> **EXERCISE**
On every line of the listing, check for "each"; copy the lines that have it.

> **INFORMATION**
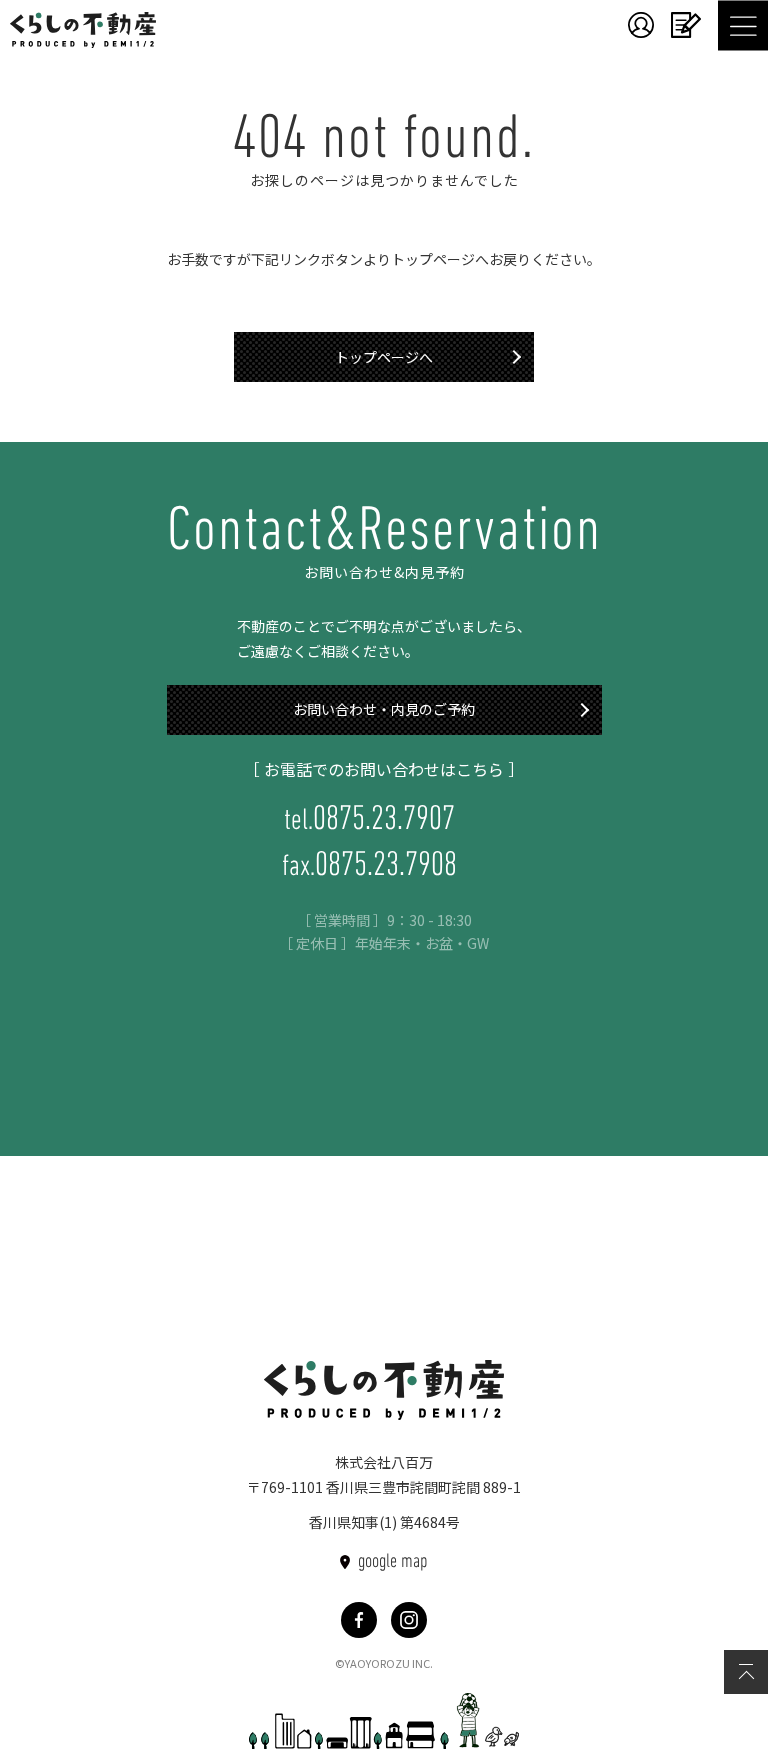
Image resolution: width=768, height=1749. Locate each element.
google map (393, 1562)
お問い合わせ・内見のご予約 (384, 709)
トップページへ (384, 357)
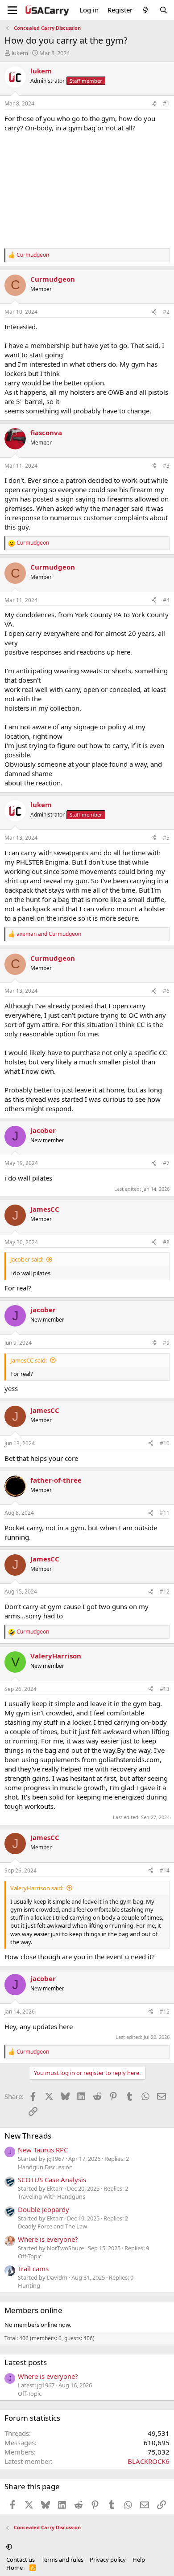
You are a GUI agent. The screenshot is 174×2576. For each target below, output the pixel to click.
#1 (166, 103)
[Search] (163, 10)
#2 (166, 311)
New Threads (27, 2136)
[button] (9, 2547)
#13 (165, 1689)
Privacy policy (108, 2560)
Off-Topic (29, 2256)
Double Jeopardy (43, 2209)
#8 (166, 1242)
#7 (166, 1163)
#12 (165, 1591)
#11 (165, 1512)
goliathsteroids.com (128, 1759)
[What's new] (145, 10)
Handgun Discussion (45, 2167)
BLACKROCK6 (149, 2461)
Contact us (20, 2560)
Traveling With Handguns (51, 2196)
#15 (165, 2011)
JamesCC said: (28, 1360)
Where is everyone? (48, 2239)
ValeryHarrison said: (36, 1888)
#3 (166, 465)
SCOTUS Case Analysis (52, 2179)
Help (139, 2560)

> **OUTPUT FOR THIS TASK**
Image resolution: width=768, height=1749. Locate each element.
You are a GUI agent. The screenshot is 174×2576. For each target below, output the pixel to click.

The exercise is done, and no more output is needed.